Prompt:
Below are some records. Output the lines from the first one through the line that holds "Privacybeleid (294, 2363)", exactly as written, with no pictures.

=== Section Start ===

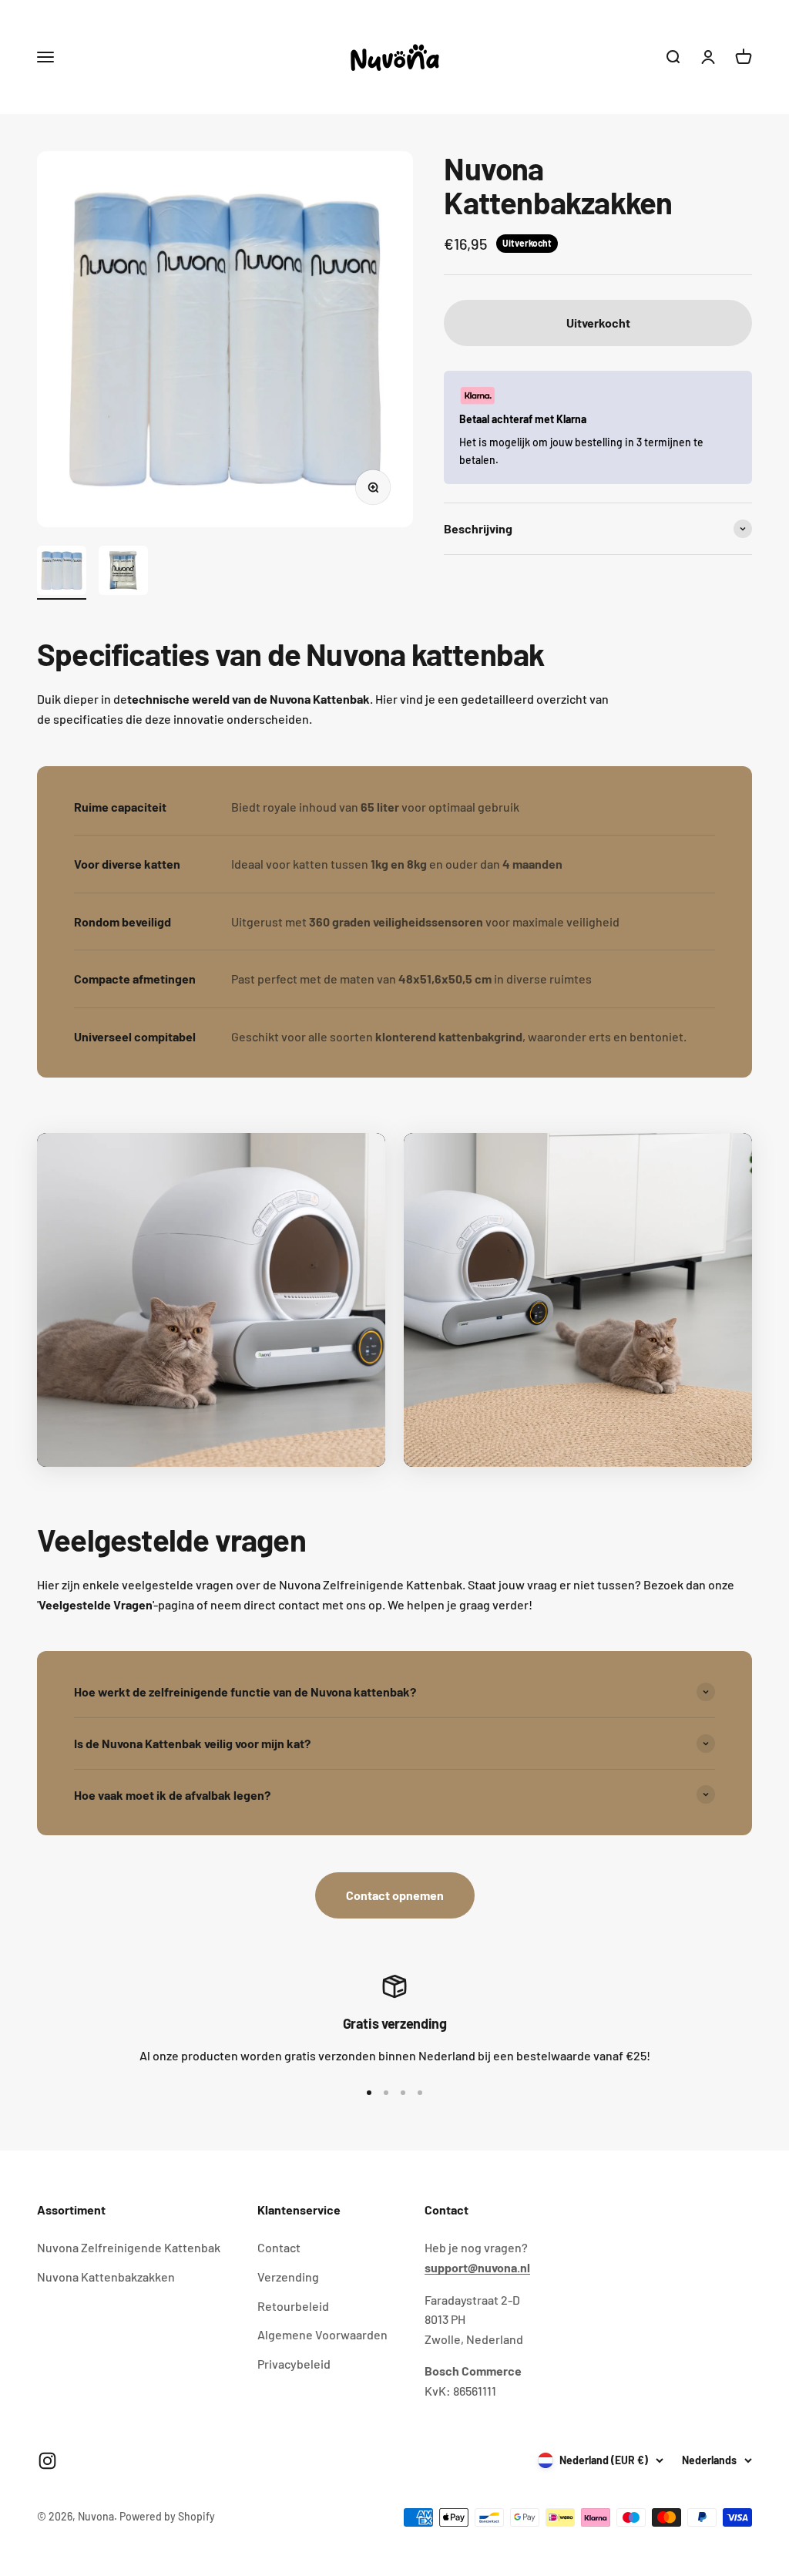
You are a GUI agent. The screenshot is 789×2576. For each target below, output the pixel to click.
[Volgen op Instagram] (47, 2460)
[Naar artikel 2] (123, 573)
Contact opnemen (395, 1895)
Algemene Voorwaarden (322, 2334)
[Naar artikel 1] (61, 573)
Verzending (288, 2276)
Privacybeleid (294, 2363)
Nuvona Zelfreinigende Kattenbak (128, 2247)
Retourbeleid (293, 2306)
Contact (278, 2247)
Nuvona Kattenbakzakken (106, 2276)
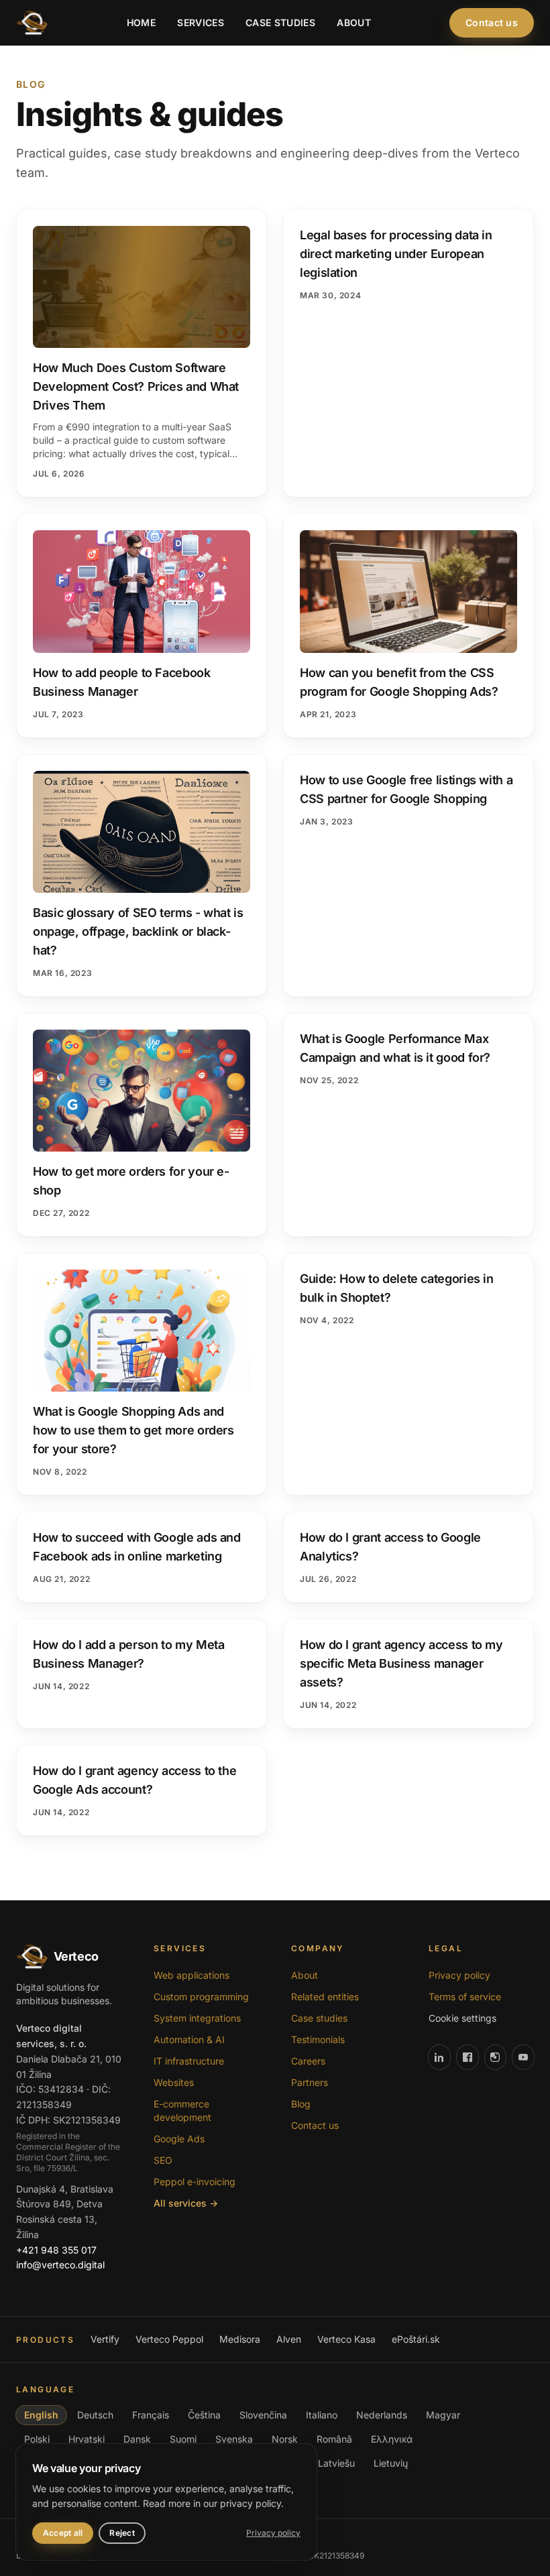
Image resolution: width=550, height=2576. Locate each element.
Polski (37, 2439)
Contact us (491, 22)
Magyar (443, 2414)
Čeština (204, 2414)
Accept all (62, 2533)
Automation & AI (189, 2039)
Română (334, 2439)
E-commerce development (182, 2110)
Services (200, 22)
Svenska (234, 2439)
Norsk (285, 2439)
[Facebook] (467, 2057)
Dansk (137, 2439)
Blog (301, 2103)
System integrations (197, 2018)
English (41, 2414)
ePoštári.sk (416, 2339)
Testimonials (318, 2039)
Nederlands (381, 2414)
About (354, 22)
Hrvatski (86, 2439)
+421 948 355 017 (56, 2250)
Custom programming (201, 1996)
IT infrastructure (189, 2061)
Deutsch (95, 2414)
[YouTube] (523, 2057)
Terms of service (465, 1996)
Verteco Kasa (346, 2339)
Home (141, 22)
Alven (288, 2339)
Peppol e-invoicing (194, 2181)
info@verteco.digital (60, 2264)
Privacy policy (459, 1975)
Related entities (325, 1996)
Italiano (321, 2414)
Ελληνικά (391, 2439)
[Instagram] (495, 2057)
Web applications (191, 1975)
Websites (174, 2082)
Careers (308, 2061)
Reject (121, 2533)
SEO (163, 2160)
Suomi (183, 2439)
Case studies (280, 22)
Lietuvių (391, 2463)
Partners (309, 2082)
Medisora (239, 2339)
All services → (186, 2203)
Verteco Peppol (169, 2339)
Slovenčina (263, 2414)
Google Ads (179, 2138)
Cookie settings (462, 2018)
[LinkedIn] (439, 2057)
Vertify (105, 2339)
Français (150, 2414)
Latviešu (336, 2463)
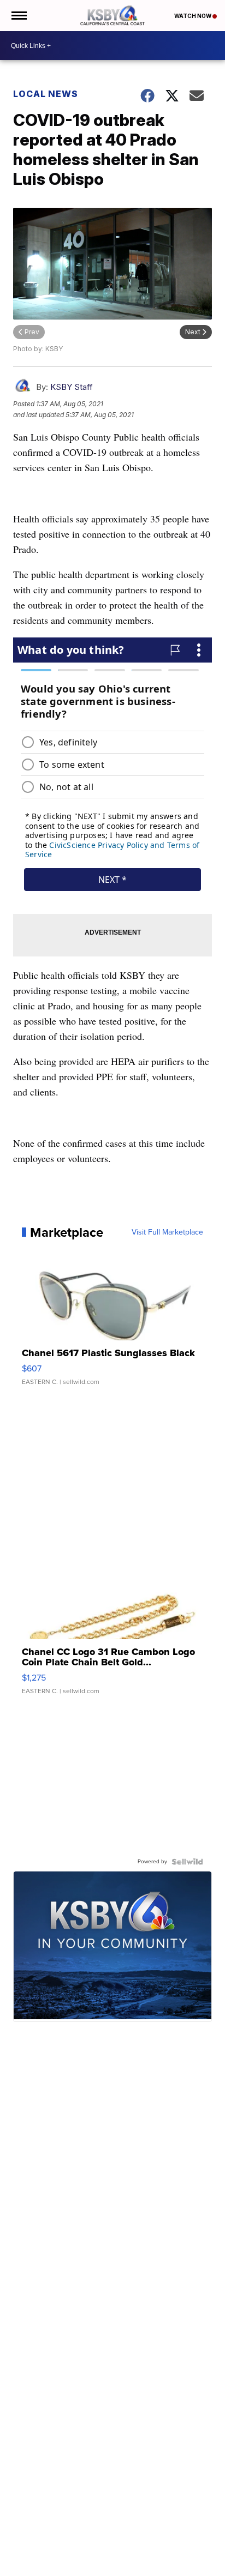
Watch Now (193, 16)
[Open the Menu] (18, 15)
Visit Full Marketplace (167, 1232)
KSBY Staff (71, 387)
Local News (45, 93)
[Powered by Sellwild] (187, 1861)
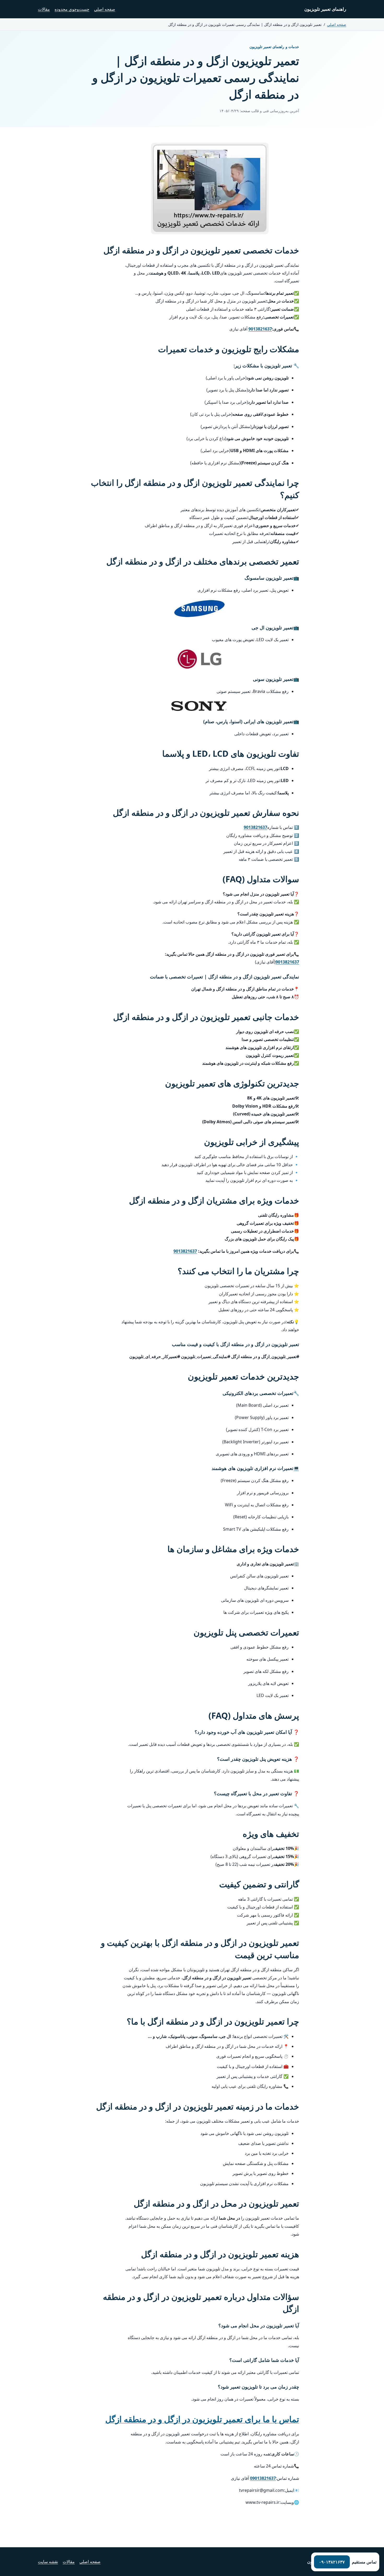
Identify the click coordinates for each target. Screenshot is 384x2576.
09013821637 (263, 2478)
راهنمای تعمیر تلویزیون (325, 9)
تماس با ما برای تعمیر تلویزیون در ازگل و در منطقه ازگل (202, 2419)
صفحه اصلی (104, 9)
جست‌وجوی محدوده (72, 9)
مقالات (44, 9)
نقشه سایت (48, 2561)
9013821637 (260, 329)
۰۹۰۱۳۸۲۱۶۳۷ (332, 2562)
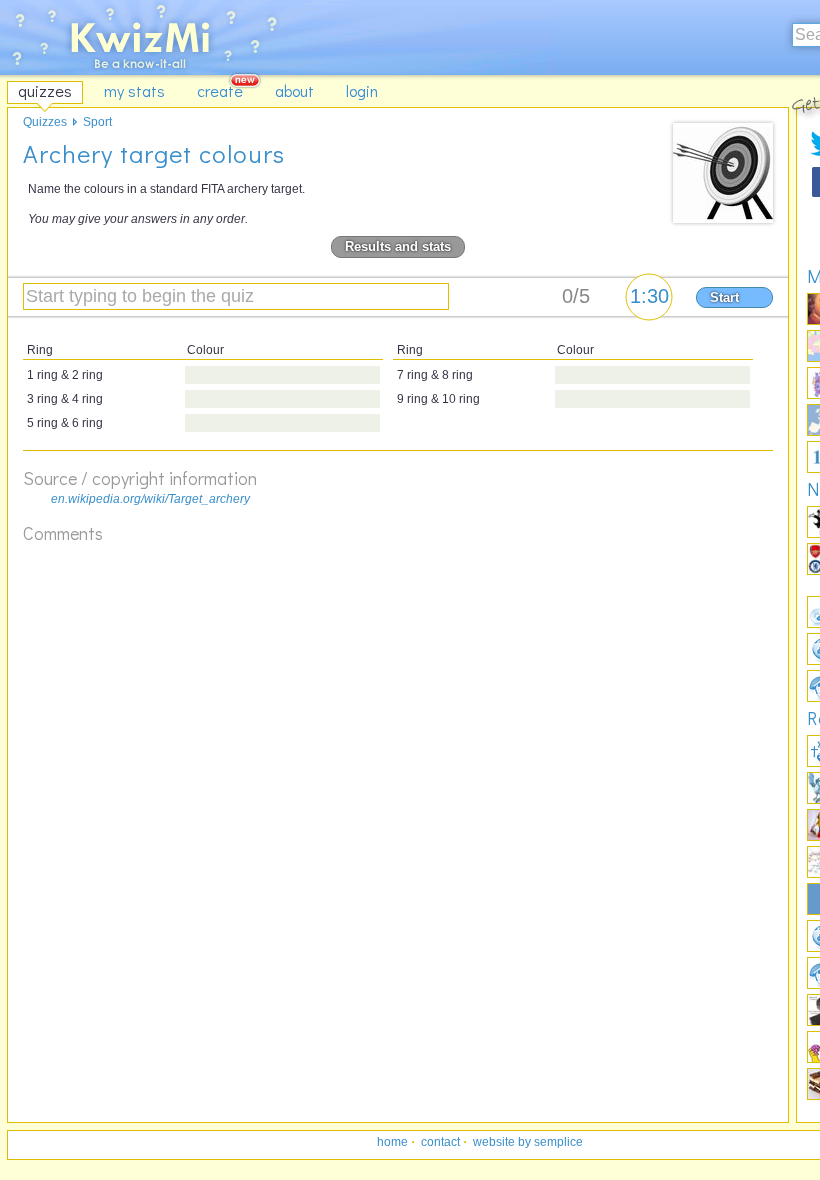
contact (440, 1142)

=== Section End ===

Written solution:
You are a GUI agent. The screenshot is 789×2576. For each target below, output the pixel to click.
[Volgen op Instagram] (47, 2460)
[Naar artikel 2] (123, 573)
Contact opnemen (395, 1895)
Algemene Voorwaarden (322, 2334)
[Naar artikel 1] (61, 573)
Verzending (288, 2276)
Privacybeleid (294, 2363)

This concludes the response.